* YOUR TASKS
**1)** Using the half-year business review below, decide whether each statement agrees with it: (a) customer retention is above 95%; (b) revenues for the six months to 31 October 2018 grew faster than the expectations set at the start of the year; (c) customer churn is under 5% per annum. Answer yes or no for each and quote the deciding words.
**2)** Print the part of the half-year business review starting at "I am pleased" and ending at "through direct channels.".

* SOURCE EXCERPT
++++++++++++++++++++
I am pleased to report that our focus on integrating the acquisition into the business has been successful, and on the results from H1 this year, demonstrate the cost synergies anticipated, whilst also providing us with the visibility and confidence to expect a cash break-even position during this fiscal year.

 

Customer retention rate is greater than 95% and in most clients we are expanding our sales opportunities both through partners and through direct channels.

 

We believe that the strength of the RDT RAPid platform is being increasingly recognised in the industry, which is giving us the opportunity to take major steps forward on a number of important fronts, most notably our improved win loss ratio in competitive bids. Underpinning the progress is our talented and skilled team who are fuelling the continued development of innovative solutions and widening the sphere of sales opportunities. This is being played out through our growing list of clients, including the new additions in this half year. These include many leading global businesses and the increasing number of partnerships we are establishing. Partnerships that bring us closer to where high volumes of business and commerce meet, giving us the opportunity to play a significant supplier information management role.

 

Our sales teams continue to gain momentum and have delivered a strong performance. This strength and performance is demonstrated through our increasing pipeline.  Furthermore, revenue growth from our installed customer base remains healthy as we continue to expand our annual recurring revenues with our current customer base.  This, we believe, is evidence of success in our "land and expand" strategy as well as of the emerging value of the Rosslyn business model. Our customer churn remains extremely low, at less than 5% per annum.

  

We remain confident that, supported by strong contracted revenue visibility and new business momentum, we will continue to build on the solid progress and foundations laid during the first half of the year.

 

 

 

Business Review

The six months to 31 October 2018 saw revenues grow in line with the expectations we set at the beginning of the year. At the same time, we have been able to maintain the cost efficiencies that we worked hard last year to deliver. The revenue growth and the cost savings enable us to see a clear path to profitability in the second half of the year.

 

Our revenue growth was achieved through our approach of being able to assist enterprises to significantly reduce the complexities associated with capturing and managing their data whilst improving their analytics capabilities, reducing the costs of deploying analytics, increasing the speed of deployment whilst also being able to demonstrate a positive return on our clients' investments.  As enterprises modernise, we are benefiting from the migration from traditional on-premise applications to cloud based services. The technology value gap between a traditional on-premise solution and our cloud-based approach is increasing as we continue to develop faster, better and more intuitive solutions.  We believe this will assist us in improving our sales cycle metrics, accelerate our expansion plans and maintain a low churn rate.
++++++++++++++++++++
* MATERIAL PROVIDED
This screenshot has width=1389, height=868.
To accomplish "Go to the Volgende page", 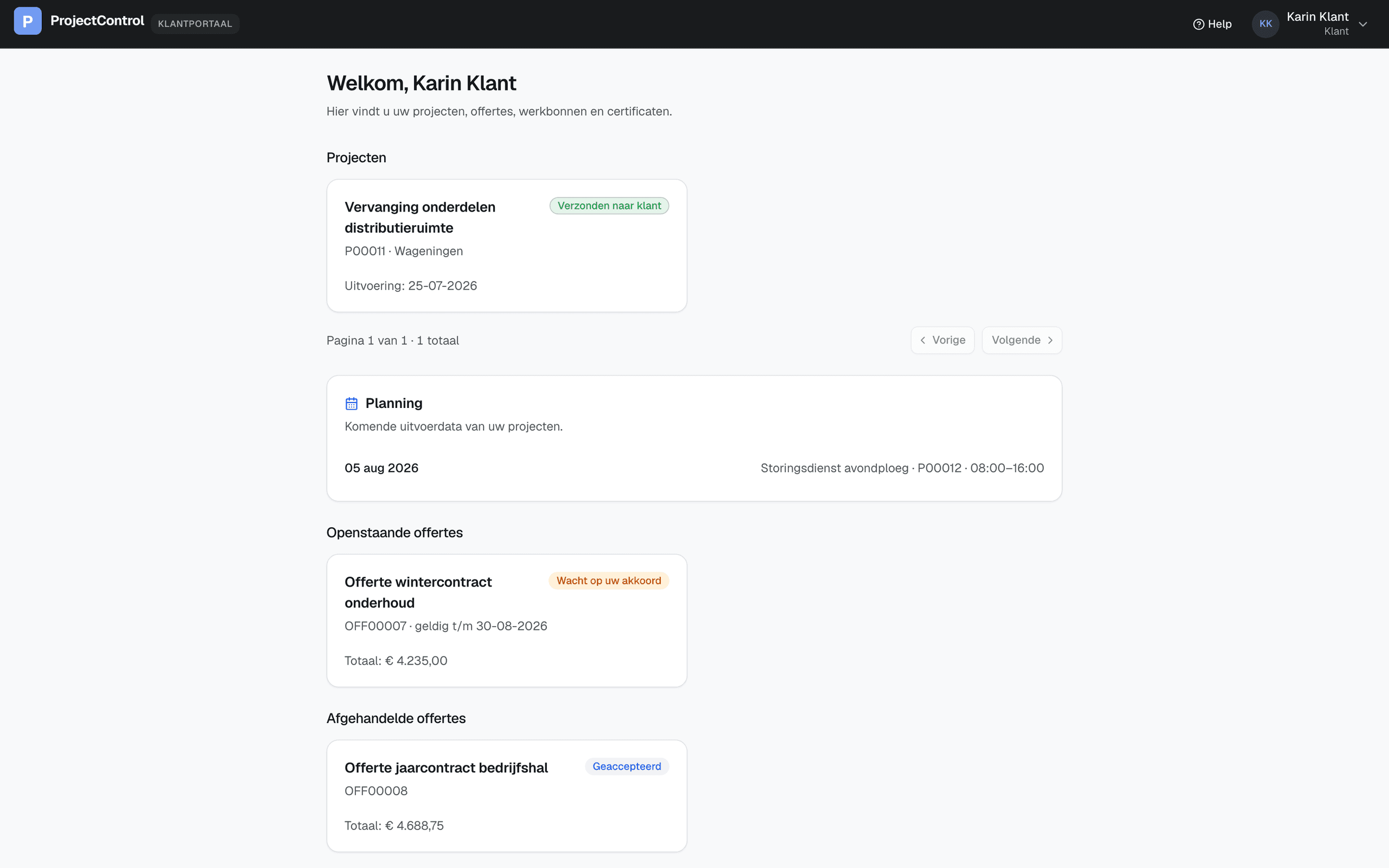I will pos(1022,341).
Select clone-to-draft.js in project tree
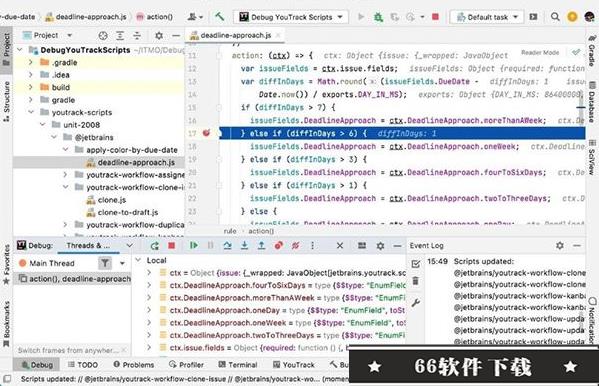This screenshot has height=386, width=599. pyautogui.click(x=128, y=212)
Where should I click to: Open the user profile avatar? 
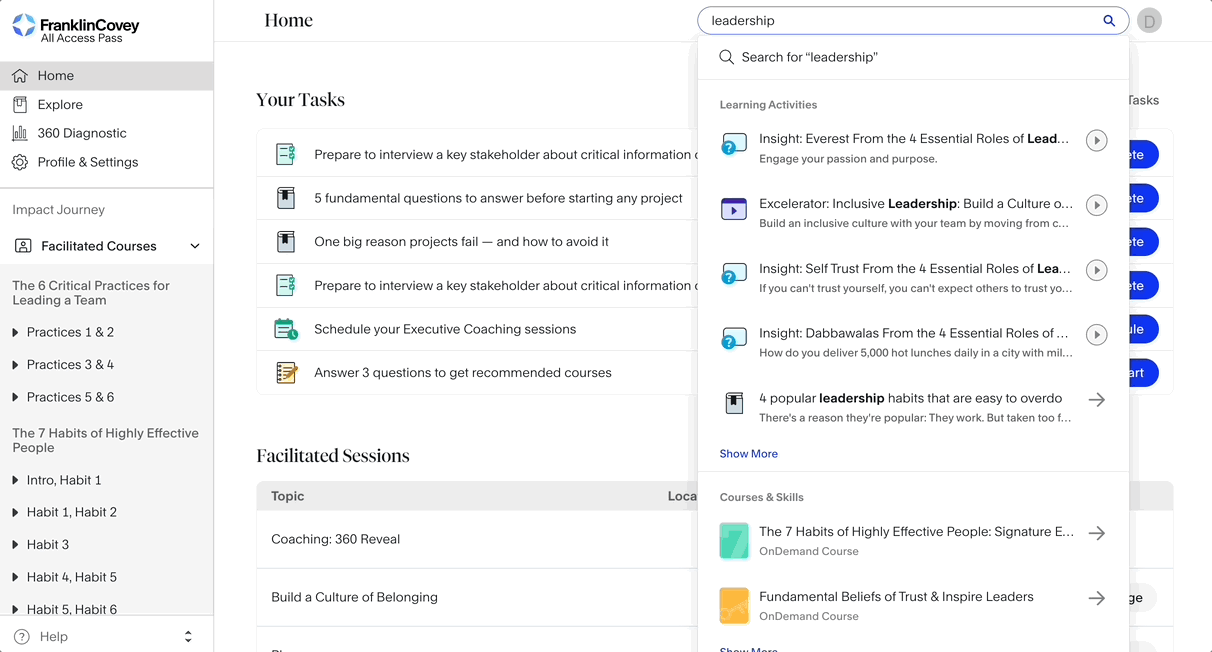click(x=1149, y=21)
++++++++++++++++++++
* SOLUTIONS TO THE EXERCISE
**1)**
(a) Yes: "Customer retention rate is greater than 95%"
(b) No: "saw revenues grow in line with the expectations we set at the beginning of the year"
(c) Yes: "Our customer churn remains extremely low, at less than 5% per annum."

**2)**
I am pleased to report that our focus on integrating the acquisition into the business has been successful, and on the results from H1 this year, demonstrate the cost synergies anticipated, whilst also providing us with the visibility and confidence to expect a cash break-even position during this fiscal year.

 

Customer retention rate is greater than 95% and in most clients we are expanding our sales opportunities both through partners and through direct channels.